E’ il preludio di uno shock collettivo, emblematico per la completa consacrazione mediatica di Sergio Campana. La sessione di mercato estiva del ’78 è scossa dal sopraggiungere dei Carabinieri all’Hotel Leonardo Da Vinci: Campana ha chiamato personalmente le Forze dell’Ordine per denunciare la mediazione di manodopera con scopi di lucro dei vari entourages. Le autorità sequestrano i contratti della Lega, in modo da indagare sull’oscurità delle trattative, evento chiave per l’abrogazione della legge sul vincolo. Sergio Campana ci ha visto lungo, e con la benedizione di Giulio Andreotti può agguantare la fine della mercificazione dei giocatori.
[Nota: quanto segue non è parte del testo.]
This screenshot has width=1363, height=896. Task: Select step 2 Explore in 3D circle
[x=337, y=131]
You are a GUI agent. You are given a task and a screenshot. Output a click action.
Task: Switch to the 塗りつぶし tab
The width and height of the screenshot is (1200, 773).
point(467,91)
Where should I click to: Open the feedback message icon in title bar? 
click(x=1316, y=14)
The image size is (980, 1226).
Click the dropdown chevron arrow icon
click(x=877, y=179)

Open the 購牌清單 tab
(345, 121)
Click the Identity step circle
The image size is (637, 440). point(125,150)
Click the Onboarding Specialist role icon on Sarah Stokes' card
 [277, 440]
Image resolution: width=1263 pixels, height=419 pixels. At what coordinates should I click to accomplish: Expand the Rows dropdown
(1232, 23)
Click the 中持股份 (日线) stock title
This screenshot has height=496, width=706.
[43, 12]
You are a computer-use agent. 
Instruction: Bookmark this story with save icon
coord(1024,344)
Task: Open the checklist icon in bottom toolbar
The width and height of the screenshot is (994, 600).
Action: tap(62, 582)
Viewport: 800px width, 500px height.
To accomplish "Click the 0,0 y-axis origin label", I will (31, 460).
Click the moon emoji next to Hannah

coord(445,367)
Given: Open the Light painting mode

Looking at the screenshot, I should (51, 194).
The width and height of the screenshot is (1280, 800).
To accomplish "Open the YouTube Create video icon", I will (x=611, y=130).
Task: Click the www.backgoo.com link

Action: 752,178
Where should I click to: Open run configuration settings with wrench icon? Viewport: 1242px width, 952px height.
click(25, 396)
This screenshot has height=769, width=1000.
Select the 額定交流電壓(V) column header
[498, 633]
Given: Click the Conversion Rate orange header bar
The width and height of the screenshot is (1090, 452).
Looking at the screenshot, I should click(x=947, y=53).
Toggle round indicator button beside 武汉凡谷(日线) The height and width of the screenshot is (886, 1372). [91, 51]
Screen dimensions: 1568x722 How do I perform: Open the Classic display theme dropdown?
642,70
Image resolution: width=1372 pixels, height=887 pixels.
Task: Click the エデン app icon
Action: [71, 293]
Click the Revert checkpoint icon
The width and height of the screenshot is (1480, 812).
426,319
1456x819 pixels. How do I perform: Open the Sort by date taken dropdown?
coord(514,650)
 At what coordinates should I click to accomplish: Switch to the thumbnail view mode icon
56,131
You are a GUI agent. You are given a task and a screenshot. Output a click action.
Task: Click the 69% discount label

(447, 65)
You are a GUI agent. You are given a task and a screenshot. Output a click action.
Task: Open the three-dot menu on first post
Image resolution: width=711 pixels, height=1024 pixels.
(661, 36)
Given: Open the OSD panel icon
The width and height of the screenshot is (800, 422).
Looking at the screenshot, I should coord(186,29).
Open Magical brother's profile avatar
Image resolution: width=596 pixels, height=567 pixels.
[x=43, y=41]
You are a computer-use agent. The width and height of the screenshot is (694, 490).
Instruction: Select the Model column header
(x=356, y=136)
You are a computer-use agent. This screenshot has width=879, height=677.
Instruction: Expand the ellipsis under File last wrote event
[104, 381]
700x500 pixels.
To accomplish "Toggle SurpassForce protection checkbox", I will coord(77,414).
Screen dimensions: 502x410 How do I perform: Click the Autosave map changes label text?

La legge 91 riconosce lo status di lavoratore e dipendente al calciatore, il quale può liberarsi, tramite il versamento di un indennizzo, al termine della durata contrattuale. Il calcio è ufficialmente cambiato, e con sé le carte in tavola. La sentenza Bosman apre a un nuovo ciclo di mobilitazioni. Stavolta Campana va fino in fondo, è disposto a cancellare il rito domenicale degli italiani, fin quando l’Aic non godrà del diritto di voto in consiglio federale. Il 16 marzo 1996 i calciatori si astengono dal lavoro, dai campioni alla c2: portavoce della contestazione sono Gianluca Vialli e Beppe Bergomi. Il giorno senza calcio fa discutere, con una popolazione delusa, privata del proprio principale diletto.
Una sorta di esperimento sociale che fa piombare Campana nell’abisso delle critiche, un burrone che è costretto a risalire con pazienza. Quasi ottantenne, Campana passa il testimone a Damiano Tommasi, lasciandogli un incarico immediato e di rilievo, quello d’indire il secondo sciopero calcistico effettivo. Le prime due giornate di campionato del 2011 sono rimandate, azione motivata dal mobing societario sui calciatori in scadenza. L’appuntamento sportivo, fonte di distrazione dalla tristezza dell’estate in conclusione, aveva, a detta dei tifosi, tradito la propria passione, venendo meno alla sacralità donatagli dal pubblico, ora vittima infuriata. Nello Stato degli scioperi, fermare il calcio è un’impresa. L’ultima definitiva battaglia di Sergio Campana termina col decreto Melandri, concedendo ad atleti e tecnici delle rispettive discipline di presenziare alla giunta Coni e votare in occasione delle Assemblee Elettive.
Dopo mezzo secolo di lotte, Sergio Campana depone le armi, lasciando a Tommasi il compito di proseguire nel conservare il ruolo degli sportivi al potere. Di recente, l’Aic ha allargato il suo impiego nella previdenza, nella maternità fra le calciatrici e nei fondi di sussistenza per gli svincolati. Sergio Campana ha rotto le catene della schiavitù calcistica, cambiando drasticamente il gioco. A oltre cinquantanni dalla fondazione dell’Aic, l’obiettivo è liberare i giocatori dalla restrizione della propria immagine, quella di individui, volutamente o meno, segregati nella propria influenza.